King Kong
Il mostro tenero di cuore
King Kong è un mostro particolare, spaventoso per l’aspetto ma incredibilmente umano per i suoi sentimenti. È entrato nel nostro immaginario con l’omonimo celebre film del 1933, che fu da subito un enorme successo ed è rimasto uno dei più importanti titoli della storia del cinema
La trama avventurosa di una troupe cinematografica che s’inoltra su un’isola misteriosa abitata da animali preistorici e da un gigantesco scimmione, Kong; la tragica storia dell’amore della scimmia per la bella attrice; il terrore delle scene in cui Kong si libera dalle catene e comincia a vagare per le strade di New York distruggendo tutto quello che gli capita a tiro; la meraviglia degli effetti speciali per quel tempo rivoluzionari furono gli ingredienti principali che stupirono e commossero il pubblico.
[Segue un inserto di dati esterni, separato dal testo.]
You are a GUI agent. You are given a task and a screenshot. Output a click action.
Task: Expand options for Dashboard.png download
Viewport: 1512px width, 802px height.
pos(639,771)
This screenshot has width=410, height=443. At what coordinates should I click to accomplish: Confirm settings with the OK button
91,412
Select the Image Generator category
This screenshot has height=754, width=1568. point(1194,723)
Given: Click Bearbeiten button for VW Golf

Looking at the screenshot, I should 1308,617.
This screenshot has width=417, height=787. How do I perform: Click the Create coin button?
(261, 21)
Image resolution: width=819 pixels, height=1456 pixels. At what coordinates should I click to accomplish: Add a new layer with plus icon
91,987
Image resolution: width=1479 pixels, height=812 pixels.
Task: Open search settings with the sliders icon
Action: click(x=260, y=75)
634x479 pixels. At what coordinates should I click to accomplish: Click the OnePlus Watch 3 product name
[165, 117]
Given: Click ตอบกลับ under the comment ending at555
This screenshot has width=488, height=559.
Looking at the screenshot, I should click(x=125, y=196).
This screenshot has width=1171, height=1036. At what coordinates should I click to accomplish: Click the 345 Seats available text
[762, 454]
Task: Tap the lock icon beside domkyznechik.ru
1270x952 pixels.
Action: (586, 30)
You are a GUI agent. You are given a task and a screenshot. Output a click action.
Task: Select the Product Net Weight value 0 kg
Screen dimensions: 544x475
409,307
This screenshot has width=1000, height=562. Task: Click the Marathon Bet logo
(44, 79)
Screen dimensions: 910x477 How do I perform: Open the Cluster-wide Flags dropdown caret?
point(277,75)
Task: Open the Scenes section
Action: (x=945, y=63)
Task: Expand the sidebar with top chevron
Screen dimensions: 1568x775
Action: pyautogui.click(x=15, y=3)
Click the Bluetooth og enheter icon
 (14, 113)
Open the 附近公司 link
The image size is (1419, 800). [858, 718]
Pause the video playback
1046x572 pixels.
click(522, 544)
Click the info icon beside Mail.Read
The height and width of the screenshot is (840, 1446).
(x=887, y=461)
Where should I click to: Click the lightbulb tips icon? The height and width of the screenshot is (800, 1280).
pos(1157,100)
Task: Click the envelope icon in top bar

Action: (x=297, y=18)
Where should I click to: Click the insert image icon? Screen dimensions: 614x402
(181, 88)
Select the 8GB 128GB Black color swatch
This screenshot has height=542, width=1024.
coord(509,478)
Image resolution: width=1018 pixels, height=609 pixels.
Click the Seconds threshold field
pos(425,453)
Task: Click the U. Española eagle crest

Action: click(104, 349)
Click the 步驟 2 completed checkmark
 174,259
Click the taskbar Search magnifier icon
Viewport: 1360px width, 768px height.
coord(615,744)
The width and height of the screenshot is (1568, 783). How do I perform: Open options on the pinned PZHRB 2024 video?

Questo fu il film King Kong, uscito nel 1933 negli Stati Uniti, diretto da Merian C. Cooper ed Ernest B. Schoedsack.
Ma la fama di King Kong non si limitò a quegli anni: la sua storia rimase nella memoria, fu riproposta sugli schermi nel 1976 da John Guillermin e nel 2005 da Peter Jakson, e sicuramente tornerà ancora a comparire.
Viene da chiedersi perché una storia simile sia destinata a godere di vita così lunga. La risposta è forse nella scena finale del film. Il mostro che ha distrutto metropolitane, schiacciato passanti, fatto crollare interi palazzi, scalato il grattacielo più alto d’America, abbattuto aeroplani da guerra, è ora un enorme corpo morto, bersaglio solo delle macchine fotografiche di giornalisti curiosi. Un poliziotto ai piedi del gigantesco cadavere sospira con sollievo: «Ci sono riusciti gli aeroplani», ma riceve una strana risposta: «Oh no, non sono stati gli aeroplani... È stata la bella che ha ucciso la bestia!». E infatti la storia di King Kong è prima di tutto quella di un amore impossibile, quello tra la Bella e la Bestia, proprio come nella famosa fiaba. Qui, però, non c’è nessuna magia che può trasformare il mostro in principe: la distanza tra la creatura enorme, mostruosa e animalesca e la bella e fragile attrice rimane incolmabile e non può che trasformarsi in tragedia.
Il grande e potente Kong muore per amore, ma anche perché gli uomini non hanno la sensibilità per comprenderne e accettarne i comportamenti e le emozioni. Sanno solo catturarlo e portarlo via dalla sua isola, metterlo in catene e sfruttarlo come attrazione nei teatri, per ottenere soldi e successo. I mostri sono talmente diversi da noi che non possono certo avere sentimenti e non meritano particolari attenzioni! Si può solo imprigionarli ed eliminarli. Così è accaduto alla creatura nata dagli esperimenti del dottor Frankenstein, talmente orribile a vedersi da essere condannata per sempre alla solitudine; così accade a Edward mani di forbice, il protagonista dell’omonimo film diretto da Tim Burton nel 1990, anche lui nato in laboratorio e subito considerato pericoloso per la sua diversità.
King Kong è un essere vivente molto più vicino a noi, anzi fra tutti gli animali è quello che più ci assomiglia. Tali somiglianze si sono trasformate in parentela da quando, a metà dell’Ottocento, Charles Darwin scoprì e rivelò a tutto il mondo che l’uomo e le scimmie hanno un antenato in comune. Fu una rivoluzione che sconvolse la diffusa opinione che l’uomo non potesse discendere dagli animali.
Da allora la figura della scimmia ha cominciato a diventare protagonista di numerose storie: dal racconto giallo di Edgar Allan Poe I delitti della Rue Morgue, al Tarzan di Edgar Rice Borroughs a I libri della giungla di Rudyard Kipling. E Lo strano caso del Dr. Jekyll e Mr. Hyde di Robert Louis Stevenson non è forse la storia di un dottore della buona società che trova il modo di trasformarsi quando vuole in una creatura bestiale? King Kong allora non fa paura perché è gigantesco e potentissimo, ma perché in fondo quel mostro siamo stati anche noi, tanti anni fa, magari con dimensioni un po’ ridotte. I nostri tentativi di tenere lontano chi è diverso sono così falliti miseramente: non bastano più gabbie e catene, i mostri si sono liberati e vagano per le strade delle nostre città. Più che scappare dovremmo forse imparare a parlare con loro: potremmo scoprire che i veri pericoli stanno altrove.